Understanding A Director’s Duty of Care
“The duty of care means that a director has to attend the meetings of the board and its committees which he is a member of, prepare for such meetings, inquire about the legal person, its activities and its market, supervise the management of the legal person and provide a positive and active contribution to the best of his knowledge and competence. Corporate directors of Canadian private or public companies owe a duty of care to the corporation they are a part of per the Canada Business Corporation Act.
A director must be well informed, proactive and have the courage to act. The courage to act means that he must not hesitate to express his actual thoughts and propose what appears to him to have to be done in the best interest of the corporation, even if this may displease management or colleagues or affect his own personal ambitions and interests.”
Case Study
The Supreme Court of Canada interpreted the duty of diligence as follows in the Peoples Case1 :
“[67] Directors and officers will not be held to be in breach of the duty of care under s. 122(1)(b) of the CBCA if they act prudently and on a reasonably informed basis. The decisions they make must be reasonable business decisions in light of all the circumstances about which the directors or officers knew or ought to have known. In determining whether directors have acted in a manner that breached the duty of care, it is worth repeating that perfection is not demanded. Courts are ill-suited and should be reluctant to second-guess the application of business expertise to the considerations that are involved in corporate decision making, but they are capable, on the facts of any case, of determining whether an appropriate degree of prudence and diligence was brought to bear in reaching what is claimed to be a reasonable business decision at the time it was made.” |
When the board delegates part of its duties to a committee or to management, it must ensure that such delegation is made to competent persons who, according to the reasonable judgment of the board, will themselves act with care and loyalty.

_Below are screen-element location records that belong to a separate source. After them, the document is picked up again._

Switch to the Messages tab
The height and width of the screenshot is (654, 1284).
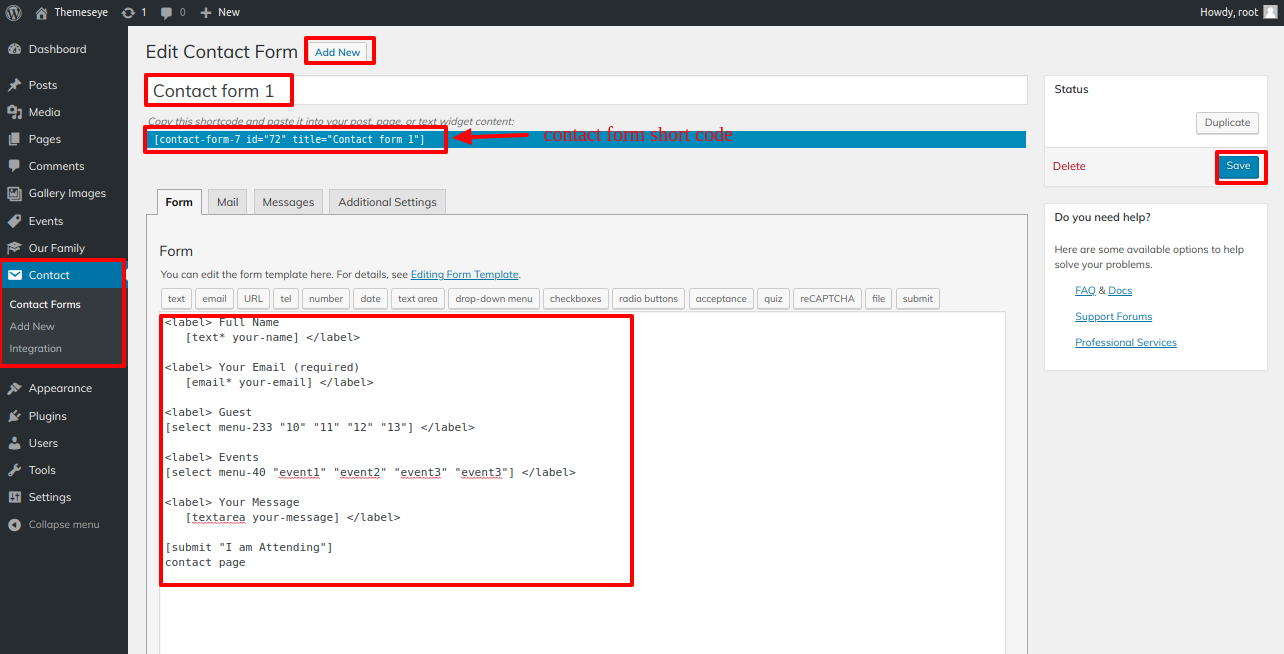click(x=288, y=202)
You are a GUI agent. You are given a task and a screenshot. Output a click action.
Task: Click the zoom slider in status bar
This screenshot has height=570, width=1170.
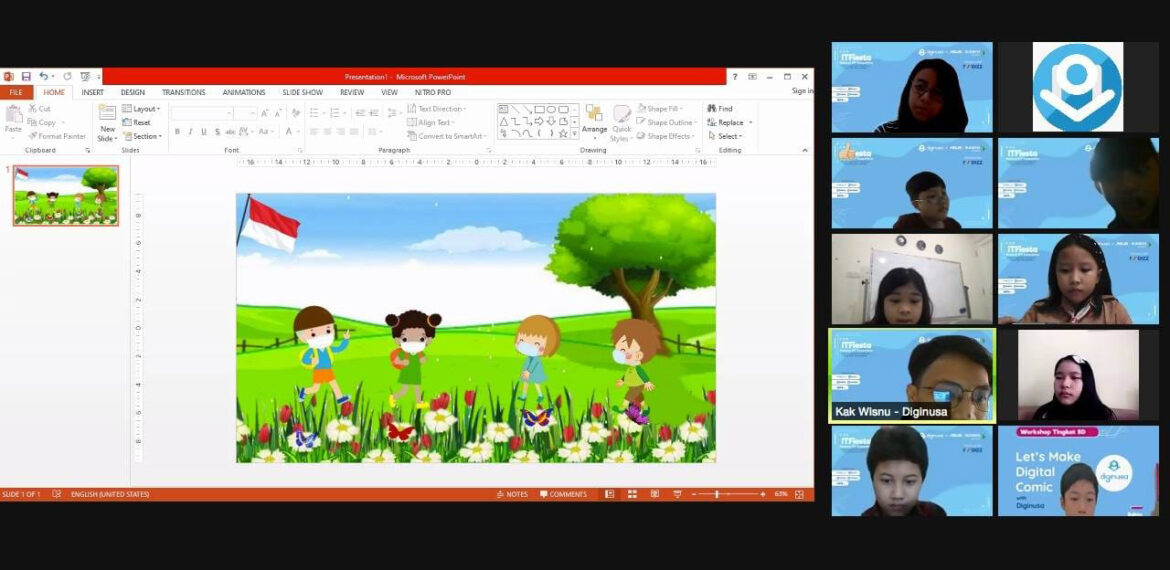717,494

In the context of legal recourse, various circumstances and elements may be taken into consideration by the courts in determining whether reasonable care was exercised by the legal person and its directors in the circumstances. Let us mention some elements which have been considered by the courts according to the circumstances:
- the nature and seriousness of the harm;
- the investigation and detection systems implemented, and more generally, the risks management system (assessment and treatment);
- the quality of the verifications made on a regular and on a one-time basis;
- the culture of the enterprise;
- the policies adopted by the enterprise in the relevant area and the follow-up on these policies;
- the training and assistance provided to employees respecting the prevention of the type of risk which materialized;
- the foreseeability of the loss, problem or event;
- the prior knowledge of the problem or indications of a potential problem;
- the time it took to react and the measures taken to rectify the problem once it is known;
- the record or history of the enterprise in that respect;
- the degree of tolerance to risk or past breaches;
- the availability of measures to prevent harm or reduce the impact thereof;
- the competence of the responsible persons.
1Peoples Department Stores Inc. (Trustee of) v. Wise, 2004 SCC 68.” Source Lavery.ca
A breach of a director’s duty of care is a common allegation in directors litigation and is the type of claim that the typical directors and officers insurance policy would cover for defence costs and any resulting settlements or damages awarded subject to the specific terms and conditions of the policy.